# Can the Exhaust Manifolds on a 69 GTO be replaced with the engine in the car?



## Daved_XB (Sep 22, 2016)

Hi Guy’s, Dumb question time..

I need to replace the manifold gaskets on my 69 GTO & whilst I’m at it I may as well swap out the very old & rusty manifolds, but looking at it in the garage last night I’m starting to wonder if I can do this with the engine in the car? Looking at the passenger side anyway between the A/C compressor, the oil filter setup, the trans cooler lines & the crossmember I’m not so sure that I can actually get to all the bolts & get the manifold out.

Any tips? 

Thanks


----------



## Pinion head (Jan 3, 2015)

Yes, the manifolds can be removed in the car. First, will need to spray the lwr studs & nuts with a good penetrating oil. Next, the AC compressor can then be loosened & removed from its mounting large alum bracket, lwr bracket, & rear brace. The compressor can stay hooked up to the lines, but it will need to be loosened & very carefully slid over & set on a slope on an old thick towel on the passenger side inner fender (expect to have to strap it outboard).
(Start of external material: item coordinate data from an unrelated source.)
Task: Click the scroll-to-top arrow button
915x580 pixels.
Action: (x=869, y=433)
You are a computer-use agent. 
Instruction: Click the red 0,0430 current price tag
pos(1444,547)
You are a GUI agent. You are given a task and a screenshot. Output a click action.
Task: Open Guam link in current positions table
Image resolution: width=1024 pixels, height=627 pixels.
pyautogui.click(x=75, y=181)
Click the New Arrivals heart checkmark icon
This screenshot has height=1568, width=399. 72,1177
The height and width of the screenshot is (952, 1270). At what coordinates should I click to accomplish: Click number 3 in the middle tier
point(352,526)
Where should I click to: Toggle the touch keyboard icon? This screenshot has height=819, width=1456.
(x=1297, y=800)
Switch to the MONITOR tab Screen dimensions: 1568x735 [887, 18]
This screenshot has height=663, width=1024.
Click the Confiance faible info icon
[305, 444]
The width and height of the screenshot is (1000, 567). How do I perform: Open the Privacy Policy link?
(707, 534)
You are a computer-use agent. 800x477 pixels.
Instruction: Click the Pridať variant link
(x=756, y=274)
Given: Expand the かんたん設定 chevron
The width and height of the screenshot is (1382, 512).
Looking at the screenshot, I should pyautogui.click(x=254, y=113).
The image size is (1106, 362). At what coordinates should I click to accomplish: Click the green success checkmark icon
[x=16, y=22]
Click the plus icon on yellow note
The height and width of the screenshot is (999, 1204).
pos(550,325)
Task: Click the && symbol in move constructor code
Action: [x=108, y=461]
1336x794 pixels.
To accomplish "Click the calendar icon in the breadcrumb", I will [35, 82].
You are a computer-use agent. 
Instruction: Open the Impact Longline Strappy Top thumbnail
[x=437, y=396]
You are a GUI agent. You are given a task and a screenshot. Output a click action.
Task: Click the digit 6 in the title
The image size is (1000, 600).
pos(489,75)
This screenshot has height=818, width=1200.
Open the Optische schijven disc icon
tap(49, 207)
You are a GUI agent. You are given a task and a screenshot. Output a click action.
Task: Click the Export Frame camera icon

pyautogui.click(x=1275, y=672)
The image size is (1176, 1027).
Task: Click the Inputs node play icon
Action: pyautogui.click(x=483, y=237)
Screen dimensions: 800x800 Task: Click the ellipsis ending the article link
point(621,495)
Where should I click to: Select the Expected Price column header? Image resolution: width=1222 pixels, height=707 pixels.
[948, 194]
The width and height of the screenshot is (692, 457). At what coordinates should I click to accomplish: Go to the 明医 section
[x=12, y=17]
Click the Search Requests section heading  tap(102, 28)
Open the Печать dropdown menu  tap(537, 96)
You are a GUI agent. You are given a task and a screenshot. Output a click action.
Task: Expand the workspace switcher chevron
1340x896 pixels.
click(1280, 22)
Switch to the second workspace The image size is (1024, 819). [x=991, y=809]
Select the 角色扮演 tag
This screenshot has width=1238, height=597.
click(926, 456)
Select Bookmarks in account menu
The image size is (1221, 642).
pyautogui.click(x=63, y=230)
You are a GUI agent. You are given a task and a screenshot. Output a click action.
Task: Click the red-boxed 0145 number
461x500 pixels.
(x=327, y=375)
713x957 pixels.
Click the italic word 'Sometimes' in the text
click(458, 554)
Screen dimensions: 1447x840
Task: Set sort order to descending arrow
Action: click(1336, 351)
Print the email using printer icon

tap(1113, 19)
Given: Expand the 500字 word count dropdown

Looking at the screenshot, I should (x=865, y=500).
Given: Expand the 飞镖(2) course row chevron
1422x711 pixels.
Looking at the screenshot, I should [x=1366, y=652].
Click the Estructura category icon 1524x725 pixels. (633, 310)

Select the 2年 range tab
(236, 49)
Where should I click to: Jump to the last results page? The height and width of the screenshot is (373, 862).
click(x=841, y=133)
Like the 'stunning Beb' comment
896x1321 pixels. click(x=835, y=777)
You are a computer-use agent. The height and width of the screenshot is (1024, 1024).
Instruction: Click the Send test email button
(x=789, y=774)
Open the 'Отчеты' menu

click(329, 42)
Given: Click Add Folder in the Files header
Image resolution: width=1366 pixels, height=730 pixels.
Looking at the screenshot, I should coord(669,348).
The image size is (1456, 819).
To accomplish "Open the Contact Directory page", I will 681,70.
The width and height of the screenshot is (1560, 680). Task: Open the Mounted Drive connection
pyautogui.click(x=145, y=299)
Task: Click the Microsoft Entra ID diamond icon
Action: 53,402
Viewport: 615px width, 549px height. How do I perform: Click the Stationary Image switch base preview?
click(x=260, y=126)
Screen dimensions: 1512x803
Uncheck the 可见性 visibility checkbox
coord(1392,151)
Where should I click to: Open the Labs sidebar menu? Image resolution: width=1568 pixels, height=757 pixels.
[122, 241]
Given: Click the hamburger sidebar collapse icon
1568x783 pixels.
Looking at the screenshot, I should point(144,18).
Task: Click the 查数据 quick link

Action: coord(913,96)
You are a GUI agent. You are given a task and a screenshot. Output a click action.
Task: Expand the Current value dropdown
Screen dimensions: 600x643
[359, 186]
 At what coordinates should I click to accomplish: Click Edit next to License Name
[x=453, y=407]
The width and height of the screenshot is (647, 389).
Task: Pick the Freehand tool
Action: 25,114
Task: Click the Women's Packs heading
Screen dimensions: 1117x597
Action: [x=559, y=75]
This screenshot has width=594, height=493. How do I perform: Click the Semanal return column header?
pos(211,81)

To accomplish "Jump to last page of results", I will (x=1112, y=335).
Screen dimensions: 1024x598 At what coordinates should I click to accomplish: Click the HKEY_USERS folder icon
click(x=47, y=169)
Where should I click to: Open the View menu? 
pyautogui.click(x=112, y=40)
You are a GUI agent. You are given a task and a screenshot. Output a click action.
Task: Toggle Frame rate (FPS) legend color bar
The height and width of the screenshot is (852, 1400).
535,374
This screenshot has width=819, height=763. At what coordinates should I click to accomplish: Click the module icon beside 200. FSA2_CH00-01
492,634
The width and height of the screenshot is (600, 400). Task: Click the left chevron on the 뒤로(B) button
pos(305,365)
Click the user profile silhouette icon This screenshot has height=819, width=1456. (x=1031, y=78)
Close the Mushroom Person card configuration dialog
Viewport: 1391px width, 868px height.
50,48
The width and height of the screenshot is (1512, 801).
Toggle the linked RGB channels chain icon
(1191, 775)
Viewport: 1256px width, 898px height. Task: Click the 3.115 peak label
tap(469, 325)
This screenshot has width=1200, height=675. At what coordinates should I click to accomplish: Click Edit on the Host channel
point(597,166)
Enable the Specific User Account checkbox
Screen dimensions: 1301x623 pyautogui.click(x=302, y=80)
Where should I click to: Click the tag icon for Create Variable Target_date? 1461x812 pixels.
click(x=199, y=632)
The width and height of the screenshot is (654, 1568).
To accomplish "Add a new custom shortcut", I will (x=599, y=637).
The inner AC box cover may need to be carefully removed as well to reach the rear ex manifold bolt head. On the drivers side, good chance will have to remove the steering column intermediate shaft. On the bolts attaching the ex manifolds to the heads, examine the bolt heads to see if the original stamped steel tab type ex manifold bolt locks are in place. If so, the tabs will need to pried back so a 6 point 9/16" socket & 6 point box wrench end wrench can be firmly attached to the bolt heads .I usually rapp the bolt heads with a large ball peen hammer, this helps jar the threads. Having pulled literally hundreds on Pontiac V8 heads, using this method, have broken next to no exhaust manifold bolts. Being careful, it's an afternoon job with hand tools.


----------



## Daved_XB (Sep 22, 2016)

Thanks for the detailed response, Pinion head, really appreciated... I was having a good look again last night beer in hand & I was thinking it looked as though the steering column shaft would be in the way, so you've confirmed that. The bearing in my AC compressor is very noisy & needs replacing so I was actually thinking of getting the gas removed from the system by a local AC place here & removing the Compressor to be repaired at the same time as doing this job, that would give me much more room & make my life a lot easier.... failing that I'll just follow the steps you've outlined.

Thanks again


----------